### SOURCE DATA ###

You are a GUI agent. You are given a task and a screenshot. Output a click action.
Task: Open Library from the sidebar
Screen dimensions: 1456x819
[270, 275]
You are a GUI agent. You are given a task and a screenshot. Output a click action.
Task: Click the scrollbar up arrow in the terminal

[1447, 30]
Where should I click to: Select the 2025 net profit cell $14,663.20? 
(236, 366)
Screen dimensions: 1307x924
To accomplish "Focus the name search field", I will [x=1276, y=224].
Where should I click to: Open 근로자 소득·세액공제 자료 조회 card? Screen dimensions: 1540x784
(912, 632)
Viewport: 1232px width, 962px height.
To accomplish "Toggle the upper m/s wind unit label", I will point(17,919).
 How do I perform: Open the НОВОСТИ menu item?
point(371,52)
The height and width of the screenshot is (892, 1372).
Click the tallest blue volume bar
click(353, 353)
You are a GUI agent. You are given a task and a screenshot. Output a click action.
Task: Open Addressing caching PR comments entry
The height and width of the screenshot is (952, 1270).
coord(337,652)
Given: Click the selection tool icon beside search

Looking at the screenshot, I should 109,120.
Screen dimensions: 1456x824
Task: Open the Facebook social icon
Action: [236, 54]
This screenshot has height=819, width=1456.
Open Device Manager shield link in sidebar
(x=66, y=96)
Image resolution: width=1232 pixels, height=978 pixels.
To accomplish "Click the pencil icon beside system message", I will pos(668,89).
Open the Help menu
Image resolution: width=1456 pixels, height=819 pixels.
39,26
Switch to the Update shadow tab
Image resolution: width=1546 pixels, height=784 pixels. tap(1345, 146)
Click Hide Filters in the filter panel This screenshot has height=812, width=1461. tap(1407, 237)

###

** EXERCISE DESCRIPTION **
Each line, starting with the one containing "Open Device Manager shield link in sidebar" and ending with the last line of the records above, should be reproduced exactly.

** ANSWER BOX **
Open Device Manager shield link in sidebar
(x=66, y=96)
Image resolution: width=1232 pixels, height=978 pixels.
To accomplish "Click the pencil icon beside system message", I will pos(668,89).
Open the Help menu
Image resolution: width=1456 pixels, height=819 pixels.
39,26
Switch to the Update shadow tab
Image resolution: width=1546 pixels, height=784 pixels. tap(1345, 146)
Click Hide Filters in the filter panel This screenshot has height=812, width=1461. tap(1407, 237)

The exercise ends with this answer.